TO DO → Return, word for word, the lines from the one containing "Given: Click the" through the final line, including both. Leave out the pictures.

DATASET EXTRACT →

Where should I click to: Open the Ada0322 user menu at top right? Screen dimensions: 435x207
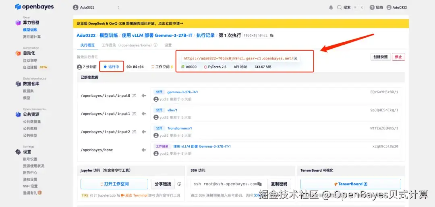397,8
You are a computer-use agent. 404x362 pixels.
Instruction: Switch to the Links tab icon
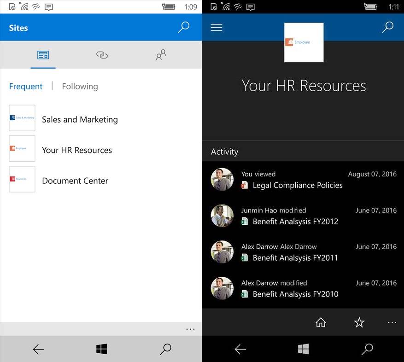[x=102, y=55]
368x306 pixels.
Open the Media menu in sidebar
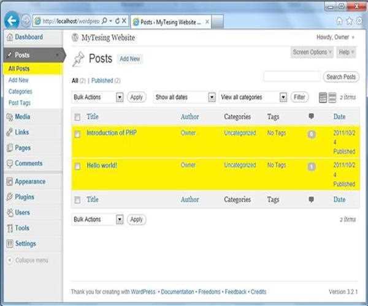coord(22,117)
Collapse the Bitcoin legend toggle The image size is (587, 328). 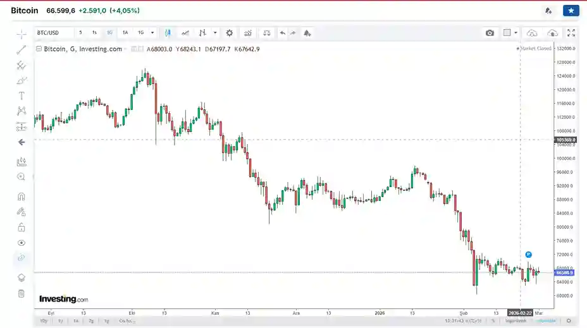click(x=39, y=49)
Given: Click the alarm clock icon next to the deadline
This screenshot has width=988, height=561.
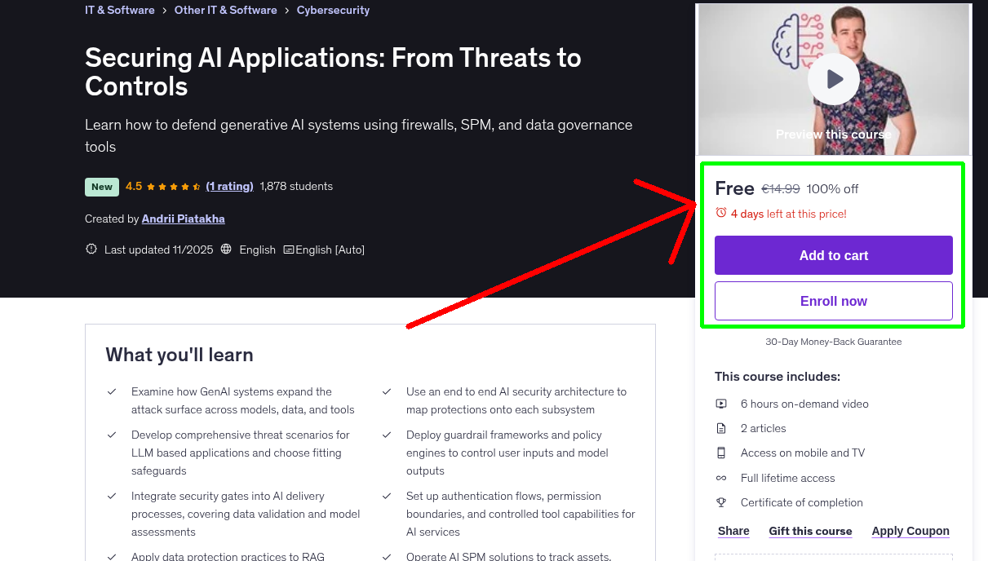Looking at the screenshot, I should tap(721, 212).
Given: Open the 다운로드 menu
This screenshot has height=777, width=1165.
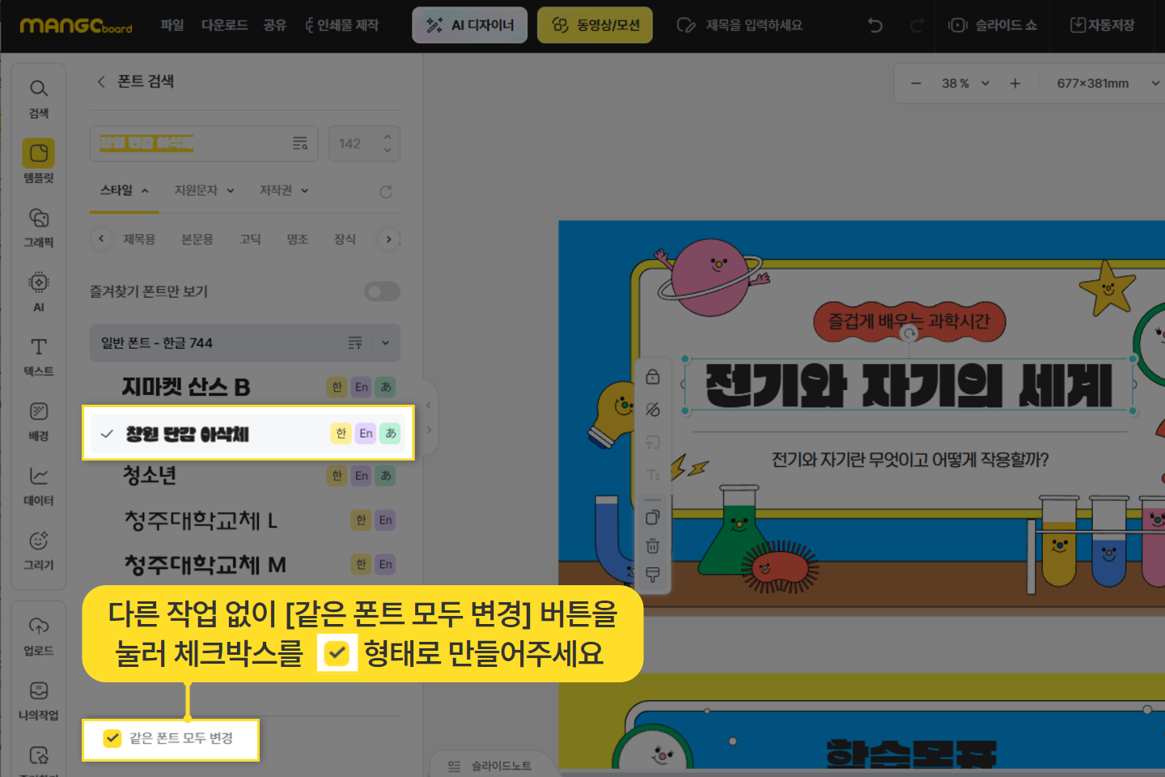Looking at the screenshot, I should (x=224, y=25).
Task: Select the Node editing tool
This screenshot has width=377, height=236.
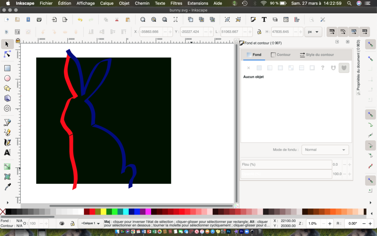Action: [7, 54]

TASK RESULT →
Given: Click the alarm clock icon next to the deadline
This screenshot has width=988, height=561.
Looking at the screenshot, I should tap(721, 212).
Given: Open the 다운로드 menu
This screenshot has height=777, width=1165.
Looking at the screenshot, I should (x=224, y=25).
Task: Select the Node editing tool
This screenshot has width=377, height=236.
Action: [7, 54]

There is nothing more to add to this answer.